Turing has just announced a new benchmark called Multimodal STEM HLE++ to evaluate the capabilities of the most advanced AI models, at a time when traditional metrics like MMLU have gradually become saturated. According to information shared on social media platform X, this tool focuses on multimodal STEM problems at the PhD level to find the true limits of leading artificial intelligence systems.
Background
For years, MMLU has been the gold standard for evaluating the reasoning capabilities of large language models (LLMs). However, with the rapid pace of technological advancement, current state-of-the-art (SOTA) models easily achieve perfect scores, meaning this metric no longer accurately reflects the differences between AI systems. Even the challenging HLE (Hard LLM Benchmark) dataset is gradually being caught up to by newer models, driving the need for a more rigorous and comprehensive evaluation standard.
Details
To address this, the Multimodal STEM HLE++ evaluation dataset is designed with 1,100 complex STEM questions at the PhD candidate level.

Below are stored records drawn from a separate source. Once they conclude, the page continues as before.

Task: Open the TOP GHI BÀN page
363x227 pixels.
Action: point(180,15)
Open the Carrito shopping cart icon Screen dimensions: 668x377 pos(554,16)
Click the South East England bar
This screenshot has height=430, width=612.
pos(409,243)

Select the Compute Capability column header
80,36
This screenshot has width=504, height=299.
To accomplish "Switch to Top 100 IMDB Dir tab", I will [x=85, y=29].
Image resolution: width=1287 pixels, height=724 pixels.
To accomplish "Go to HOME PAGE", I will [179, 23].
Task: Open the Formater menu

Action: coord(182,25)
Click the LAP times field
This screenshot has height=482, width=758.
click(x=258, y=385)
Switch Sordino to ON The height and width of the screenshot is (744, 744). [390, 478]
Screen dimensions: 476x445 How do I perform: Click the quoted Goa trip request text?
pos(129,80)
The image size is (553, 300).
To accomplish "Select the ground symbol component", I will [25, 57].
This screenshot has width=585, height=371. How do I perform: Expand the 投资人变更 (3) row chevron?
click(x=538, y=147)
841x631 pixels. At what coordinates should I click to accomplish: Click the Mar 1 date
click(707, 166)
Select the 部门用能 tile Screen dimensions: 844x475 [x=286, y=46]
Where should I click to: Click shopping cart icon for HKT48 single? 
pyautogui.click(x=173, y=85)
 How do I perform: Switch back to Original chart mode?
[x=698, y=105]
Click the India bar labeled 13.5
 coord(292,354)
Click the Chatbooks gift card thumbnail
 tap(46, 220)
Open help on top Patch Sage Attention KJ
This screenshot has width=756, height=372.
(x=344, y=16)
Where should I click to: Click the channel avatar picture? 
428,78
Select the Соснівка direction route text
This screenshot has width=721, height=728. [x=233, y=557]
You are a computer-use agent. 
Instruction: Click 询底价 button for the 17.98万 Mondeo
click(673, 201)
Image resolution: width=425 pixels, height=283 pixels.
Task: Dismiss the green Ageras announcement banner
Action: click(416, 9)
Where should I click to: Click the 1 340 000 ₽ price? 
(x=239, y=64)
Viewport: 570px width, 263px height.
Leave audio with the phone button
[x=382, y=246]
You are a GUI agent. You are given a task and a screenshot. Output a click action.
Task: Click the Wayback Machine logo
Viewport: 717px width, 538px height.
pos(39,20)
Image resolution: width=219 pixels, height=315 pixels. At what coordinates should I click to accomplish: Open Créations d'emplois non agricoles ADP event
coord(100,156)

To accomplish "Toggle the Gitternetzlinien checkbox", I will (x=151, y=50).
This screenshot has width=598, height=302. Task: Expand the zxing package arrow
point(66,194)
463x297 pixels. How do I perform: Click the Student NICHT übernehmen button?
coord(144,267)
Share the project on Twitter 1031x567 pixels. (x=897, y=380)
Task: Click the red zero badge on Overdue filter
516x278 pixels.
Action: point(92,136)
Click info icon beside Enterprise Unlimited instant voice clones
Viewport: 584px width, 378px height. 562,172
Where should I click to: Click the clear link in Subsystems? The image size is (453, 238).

The defining feature of HLE++ is its multimodal nature, requiring AI to not only process text but also understand and reason based on images, graphs, and complex scientific diagrams. According to the announcement, the questions in this dataset have stumped even advanced models like Opus 4.6, with the first-attempt correct answer rate (pass@1) of current top AIs reaching only about 20%. Several major AI labs worldwide are reportedly starting to integrate HLE++ into their testing pipelines.
Why It Matters
For the research and technology development community in Vietnam, the arrival of HLE++ shows that the AI race is shifting dramatically from memorizing general knowledge to solving in-depth scientific problems. The fact that next-generation super AIs only achieve a 20% accuracy rate highlights that there is still a massive gap between AI and high-level human intelligence. This forces domestic developers to rethink how they evaluate the real-world capabilities of AI rather than relying solely on saturated theoretical scores.